“Loss sheds a light on what remains, and in that light all that we have and all that we have had glows more brightly still.”
- Michael Bywater, Lost Worlds.
Sound is temporal and temporary; a reproduced sound recording is a physical, analogue approximation of a thing that once was. Hauntology can be defined as something which is simultaneously backwards- and forwards-looking. As Dunning's first solo show outside the UK, this exhibition collates some early, non-site-specific works establishing these as some of the main themes in his practice.

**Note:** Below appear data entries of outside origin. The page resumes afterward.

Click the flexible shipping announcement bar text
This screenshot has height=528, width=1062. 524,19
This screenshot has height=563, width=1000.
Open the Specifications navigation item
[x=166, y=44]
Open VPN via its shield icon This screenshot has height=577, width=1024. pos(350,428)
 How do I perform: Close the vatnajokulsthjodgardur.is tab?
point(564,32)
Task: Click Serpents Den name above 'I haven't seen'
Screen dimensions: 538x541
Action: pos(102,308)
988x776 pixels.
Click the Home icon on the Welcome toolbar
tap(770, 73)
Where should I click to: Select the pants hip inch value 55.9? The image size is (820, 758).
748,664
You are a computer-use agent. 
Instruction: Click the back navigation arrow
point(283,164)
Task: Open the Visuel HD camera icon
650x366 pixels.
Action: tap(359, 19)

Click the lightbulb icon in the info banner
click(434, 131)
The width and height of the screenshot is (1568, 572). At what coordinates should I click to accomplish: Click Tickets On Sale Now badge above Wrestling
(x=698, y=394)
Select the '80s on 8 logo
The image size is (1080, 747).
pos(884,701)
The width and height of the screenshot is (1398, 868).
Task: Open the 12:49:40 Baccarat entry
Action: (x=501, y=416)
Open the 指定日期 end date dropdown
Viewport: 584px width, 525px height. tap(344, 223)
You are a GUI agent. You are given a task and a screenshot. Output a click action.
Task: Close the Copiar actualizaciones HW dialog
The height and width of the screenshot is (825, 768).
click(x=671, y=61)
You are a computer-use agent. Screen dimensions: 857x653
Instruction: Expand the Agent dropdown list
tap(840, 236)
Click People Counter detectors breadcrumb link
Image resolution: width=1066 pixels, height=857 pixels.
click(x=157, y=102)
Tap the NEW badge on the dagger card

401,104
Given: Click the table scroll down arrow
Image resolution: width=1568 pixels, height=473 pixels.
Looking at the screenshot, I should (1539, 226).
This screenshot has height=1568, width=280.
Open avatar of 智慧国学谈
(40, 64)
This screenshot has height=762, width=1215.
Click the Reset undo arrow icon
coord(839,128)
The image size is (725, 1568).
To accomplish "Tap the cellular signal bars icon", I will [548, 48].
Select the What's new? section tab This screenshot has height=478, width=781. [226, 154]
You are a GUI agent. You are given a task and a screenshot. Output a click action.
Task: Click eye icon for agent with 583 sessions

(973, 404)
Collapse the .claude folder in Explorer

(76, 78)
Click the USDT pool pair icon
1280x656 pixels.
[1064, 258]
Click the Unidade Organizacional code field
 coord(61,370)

Untitled with Records and Hammer (2009)
Viewers are invited to smash a vinyl record with a hammer, on a workbench. The diminishing pile of unbroken records and the growing amount of detritus form part of the installation. The records used were each carefully considered and bought by the artist in an attempt to become a professional DJ. As such it is a personally cathartic piece and an autodestructive rebirth, acting as a meditation on ambition and failure.
Found bottles are hung at heights determined by the numbers on their bases, in an order prescribed by chance-determination; a corresponding composition consists of the pitched-down sound of each bottle being tapped, assigned to a note according to the same numbers. The work is the culmination of a pseudo-archaeological investigation through an imagined narrative, questioning the “objectivity” of an object.
Visitors are invited to read into a microphone from a children’s book while wearing headphones: The sound from the microphone is delayed and fed back to the readers, causing them to stutter and slur their speech. The nostalgic use of a children's story book clashes with the frustration of impeded reading.